>>>>

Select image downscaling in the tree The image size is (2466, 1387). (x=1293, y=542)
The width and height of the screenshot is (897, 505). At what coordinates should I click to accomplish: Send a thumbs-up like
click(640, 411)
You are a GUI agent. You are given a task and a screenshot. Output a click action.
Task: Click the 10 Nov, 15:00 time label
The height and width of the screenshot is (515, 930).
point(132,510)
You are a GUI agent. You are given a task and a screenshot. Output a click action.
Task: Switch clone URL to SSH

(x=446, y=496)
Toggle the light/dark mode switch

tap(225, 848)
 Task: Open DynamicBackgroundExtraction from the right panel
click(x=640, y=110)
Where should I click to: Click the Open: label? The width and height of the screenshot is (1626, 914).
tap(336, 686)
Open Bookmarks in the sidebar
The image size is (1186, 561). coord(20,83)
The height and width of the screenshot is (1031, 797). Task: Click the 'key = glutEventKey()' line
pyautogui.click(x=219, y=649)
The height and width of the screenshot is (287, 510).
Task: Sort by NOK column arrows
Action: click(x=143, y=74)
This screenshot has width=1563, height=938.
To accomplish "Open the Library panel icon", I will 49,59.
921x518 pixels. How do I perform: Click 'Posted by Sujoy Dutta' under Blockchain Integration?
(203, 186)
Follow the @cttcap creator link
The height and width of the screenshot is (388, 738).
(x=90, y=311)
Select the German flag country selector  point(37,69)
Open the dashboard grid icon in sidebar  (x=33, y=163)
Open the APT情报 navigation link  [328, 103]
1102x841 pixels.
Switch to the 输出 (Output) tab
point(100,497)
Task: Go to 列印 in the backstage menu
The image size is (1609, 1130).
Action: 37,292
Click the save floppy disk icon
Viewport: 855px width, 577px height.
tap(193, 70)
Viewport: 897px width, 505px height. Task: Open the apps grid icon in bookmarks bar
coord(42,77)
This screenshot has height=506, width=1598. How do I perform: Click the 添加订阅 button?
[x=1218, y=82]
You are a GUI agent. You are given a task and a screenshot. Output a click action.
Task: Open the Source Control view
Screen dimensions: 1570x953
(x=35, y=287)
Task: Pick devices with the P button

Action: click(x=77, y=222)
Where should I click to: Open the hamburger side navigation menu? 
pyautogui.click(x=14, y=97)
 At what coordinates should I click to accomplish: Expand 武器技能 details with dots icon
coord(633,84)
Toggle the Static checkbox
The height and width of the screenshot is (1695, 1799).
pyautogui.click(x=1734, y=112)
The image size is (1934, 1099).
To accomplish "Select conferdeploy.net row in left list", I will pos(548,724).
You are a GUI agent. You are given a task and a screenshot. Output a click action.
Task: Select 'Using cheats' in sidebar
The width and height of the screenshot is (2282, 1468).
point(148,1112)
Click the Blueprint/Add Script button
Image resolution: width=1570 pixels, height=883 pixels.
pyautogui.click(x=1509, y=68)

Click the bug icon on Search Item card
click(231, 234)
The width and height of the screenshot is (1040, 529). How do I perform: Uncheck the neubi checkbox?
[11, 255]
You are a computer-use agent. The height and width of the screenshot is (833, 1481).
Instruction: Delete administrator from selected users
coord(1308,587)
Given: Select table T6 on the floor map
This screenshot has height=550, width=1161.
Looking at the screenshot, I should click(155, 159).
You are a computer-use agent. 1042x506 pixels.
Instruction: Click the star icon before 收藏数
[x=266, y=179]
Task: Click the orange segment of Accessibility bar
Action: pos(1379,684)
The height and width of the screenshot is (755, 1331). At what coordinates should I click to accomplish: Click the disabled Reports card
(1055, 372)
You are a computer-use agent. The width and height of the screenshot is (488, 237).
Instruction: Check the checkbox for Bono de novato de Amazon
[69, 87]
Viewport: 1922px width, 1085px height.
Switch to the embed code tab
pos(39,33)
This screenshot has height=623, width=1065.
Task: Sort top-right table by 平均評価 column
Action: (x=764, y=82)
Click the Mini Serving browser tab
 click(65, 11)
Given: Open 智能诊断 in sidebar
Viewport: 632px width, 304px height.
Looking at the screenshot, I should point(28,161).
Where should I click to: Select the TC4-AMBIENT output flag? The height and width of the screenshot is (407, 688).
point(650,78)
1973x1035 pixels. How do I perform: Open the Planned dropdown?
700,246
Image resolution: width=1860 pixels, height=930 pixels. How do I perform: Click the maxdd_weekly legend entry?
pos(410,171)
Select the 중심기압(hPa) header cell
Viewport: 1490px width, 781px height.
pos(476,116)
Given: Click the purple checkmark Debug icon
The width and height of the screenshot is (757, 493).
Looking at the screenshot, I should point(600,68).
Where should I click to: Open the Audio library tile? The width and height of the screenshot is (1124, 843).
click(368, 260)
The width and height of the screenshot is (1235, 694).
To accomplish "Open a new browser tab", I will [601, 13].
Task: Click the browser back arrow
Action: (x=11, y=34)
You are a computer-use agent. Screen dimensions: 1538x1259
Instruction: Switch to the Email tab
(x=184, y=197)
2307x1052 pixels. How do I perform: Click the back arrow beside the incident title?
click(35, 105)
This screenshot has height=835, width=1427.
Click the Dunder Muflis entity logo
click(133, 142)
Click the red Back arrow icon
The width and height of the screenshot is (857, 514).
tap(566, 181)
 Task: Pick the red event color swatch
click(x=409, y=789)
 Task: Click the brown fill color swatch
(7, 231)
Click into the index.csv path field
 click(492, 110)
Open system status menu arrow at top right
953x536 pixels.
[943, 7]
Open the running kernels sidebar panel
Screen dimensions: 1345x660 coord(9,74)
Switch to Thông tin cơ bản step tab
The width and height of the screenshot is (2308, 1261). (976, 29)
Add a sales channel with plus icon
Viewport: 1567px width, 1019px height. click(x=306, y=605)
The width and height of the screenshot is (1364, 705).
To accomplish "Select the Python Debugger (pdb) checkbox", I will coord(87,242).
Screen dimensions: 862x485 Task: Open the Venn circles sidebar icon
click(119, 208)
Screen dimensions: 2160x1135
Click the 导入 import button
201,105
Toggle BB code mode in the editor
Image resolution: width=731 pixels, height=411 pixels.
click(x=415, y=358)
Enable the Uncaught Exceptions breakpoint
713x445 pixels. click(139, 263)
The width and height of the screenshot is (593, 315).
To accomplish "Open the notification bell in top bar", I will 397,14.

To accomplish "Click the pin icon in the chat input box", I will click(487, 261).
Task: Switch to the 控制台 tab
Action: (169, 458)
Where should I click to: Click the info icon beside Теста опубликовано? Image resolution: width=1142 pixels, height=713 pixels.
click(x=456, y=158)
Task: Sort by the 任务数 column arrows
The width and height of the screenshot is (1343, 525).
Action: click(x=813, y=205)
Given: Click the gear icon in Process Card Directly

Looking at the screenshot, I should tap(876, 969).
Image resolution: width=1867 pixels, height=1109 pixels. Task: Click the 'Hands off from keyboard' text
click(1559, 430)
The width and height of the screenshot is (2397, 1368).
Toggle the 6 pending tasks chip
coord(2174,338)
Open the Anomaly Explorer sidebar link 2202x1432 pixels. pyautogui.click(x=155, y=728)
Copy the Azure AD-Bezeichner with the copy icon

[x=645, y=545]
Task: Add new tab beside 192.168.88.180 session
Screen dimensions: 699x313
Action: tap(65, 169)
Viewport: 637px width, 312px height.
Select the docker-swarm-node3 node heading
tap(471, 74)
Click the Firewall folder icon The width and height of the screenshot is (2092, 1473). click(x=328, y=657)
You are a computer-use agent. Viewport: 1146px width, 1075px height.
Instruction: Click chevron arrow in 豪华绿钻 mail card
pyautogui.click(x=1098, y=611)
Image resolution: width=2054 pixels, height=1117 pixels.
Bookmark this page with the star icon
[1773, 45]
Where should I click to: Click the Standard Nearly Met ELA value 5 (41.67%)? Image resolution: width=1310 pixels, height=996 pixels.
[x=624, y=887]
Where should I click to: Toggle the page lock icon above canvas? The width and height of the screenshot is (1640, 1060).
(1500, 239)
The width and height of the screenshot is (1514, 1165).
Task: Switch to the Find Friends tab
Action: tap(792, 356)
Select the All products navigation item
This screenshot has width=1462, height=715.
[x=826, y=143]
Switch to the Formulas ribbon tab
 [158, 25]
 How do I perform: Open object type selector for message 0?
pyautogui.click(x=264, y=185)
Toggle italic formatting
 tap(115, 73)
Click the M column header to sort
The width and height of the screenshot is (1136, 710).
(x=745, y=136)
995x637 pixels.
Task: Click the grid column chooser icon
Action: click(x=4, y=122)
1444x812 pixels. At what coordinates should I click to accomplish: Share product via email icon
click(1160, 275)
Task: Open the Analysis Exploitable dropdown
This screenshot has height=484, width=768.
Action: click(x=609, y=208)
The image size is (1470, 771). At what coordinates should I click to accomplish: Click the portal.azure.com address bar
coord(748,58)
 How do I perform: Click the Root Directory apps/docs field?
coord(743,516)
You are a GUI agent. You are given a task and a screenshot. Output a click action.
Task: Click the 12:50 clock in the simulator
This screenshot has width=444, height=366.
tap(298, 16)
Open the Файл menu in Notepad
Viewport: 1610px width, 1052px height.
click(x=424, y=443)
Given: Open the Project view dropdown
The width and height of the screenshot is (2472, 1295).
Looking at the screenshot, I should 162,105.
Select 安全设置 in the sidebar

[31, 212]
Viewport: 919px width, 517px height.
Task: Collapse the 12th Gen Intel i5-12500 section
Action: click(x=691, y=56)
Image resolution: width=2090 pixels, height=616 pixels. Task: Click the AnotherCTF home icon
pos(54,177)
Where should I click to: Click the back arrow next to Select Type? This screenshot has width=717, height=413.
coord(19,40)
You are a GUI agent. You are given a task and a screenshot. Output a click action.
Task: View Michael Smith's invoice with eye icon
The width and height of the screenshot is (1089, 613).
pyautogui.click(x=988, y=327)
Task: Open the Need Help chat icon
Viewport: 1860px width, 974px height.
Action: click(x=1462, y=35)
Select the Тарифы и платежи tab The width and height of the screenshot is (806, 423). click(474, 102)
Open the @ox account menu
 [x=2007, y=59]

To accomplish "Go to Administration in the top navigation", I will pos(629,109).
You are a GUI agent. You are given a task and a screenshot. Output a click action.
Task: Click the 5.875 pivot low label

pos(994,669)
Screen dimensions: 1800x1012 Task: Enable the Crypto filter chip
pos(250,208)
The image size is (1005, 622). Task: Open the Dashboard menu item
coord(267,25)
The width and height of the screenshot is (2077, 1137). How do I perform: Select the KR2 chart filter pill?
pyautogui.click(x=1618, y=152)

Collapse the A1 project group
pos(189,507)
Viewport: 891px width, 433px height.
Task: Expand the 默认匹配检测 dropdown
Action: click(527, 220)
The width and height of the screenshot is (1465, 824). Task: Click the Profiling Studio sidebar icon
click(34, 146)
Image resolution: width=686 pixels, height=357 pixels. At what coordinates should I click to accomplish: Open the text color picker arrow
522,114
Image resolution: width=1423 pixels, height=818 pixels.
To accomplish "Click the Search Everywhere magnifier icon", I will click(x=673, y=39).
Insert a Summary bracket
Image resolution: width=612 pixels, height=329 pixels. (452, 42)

<<<<

▸ Exercise instructions: Your answer must be the line that contains "Given: Open the Project view dropdown" and every line after it to the end of the records, reproduced exactly.

▸ Task solution:
Given: Open the Project view dropdown
The width and height of the screenshot is (2472, 1295).
Looking at the screenshot, I should 162,105.
Select 安全设置 in the sidebar

[31, 212]
Viewport: 919px width, 517px height.
Task: Collapse the 12th Gen Intel i5-12500 section
Action: click(x=691, y=56)
Image resolution: width=2090 pixels, height=616 pixels. Task: Click the AnotherCTF home icon
pos(54,177)
Where should I click to: Click the back arrow next to Select Type? This screenshot has width=717, height=413.
coord(19,40)
You are a GUI agent. You are given a task and a screenshot. Output a click action.
Task: View Michael Smith's invoice with eye icon
The width and height of the screenshot is (1089, 613).
pyautogui.click(x=988, y=327)
Task: Open the Need Help chat icon
Viewport: 1860px width, 974px height.
Action: click(x=1462, y=35)
Select the Тарифы и платежи tab The width and height of the screenshot is (806, 423). click(474, 102)
Open the @ox account menu
 [x=2007, y=59]

To accomplish "Go to Administration in the top navigation", I will pos(629,109).
You are a GUI agent. You are given a task and a screenshot. Output a click action.
Task: Click the 5.875 pivot low label

pos(994,669)
Screen dimensions: 1800x1012 Task: Enable the Crypto filter chip
pos(250,208)
The image size is (1005, 622). Task: Open the Dashboard menu item
coord(267,25)
The width and height of the screenshot is (2077, 1137). How do I perform: Select the KR2 chart filter pill?
pyautogui.click(x=1618, y=152)

Collapse the A1 project group
pos(189,507)
Viewport: 891px width, 433px height.
Task: Expand the 默认匹配检测 dropdown
Action: click(527, 220)
The width and height of the screenshot is (1465, 824). Task: Click the Profiling Studio sidebar icon
click(34, 146)
Image resolution: width=686 pixels, height=357 pixels. At what coordinates should I click to accomplish: Open the text color picker arrow
522,114
Image resolution: width=1423 pixels, height=818 pixels.
To accomplish "Click the Search Everywhere magnifier icon", I will click(x=673, y=39).
Insert a Summary bracket
Image resolution: width=612 pixels, height=329 pixels. (452, 42)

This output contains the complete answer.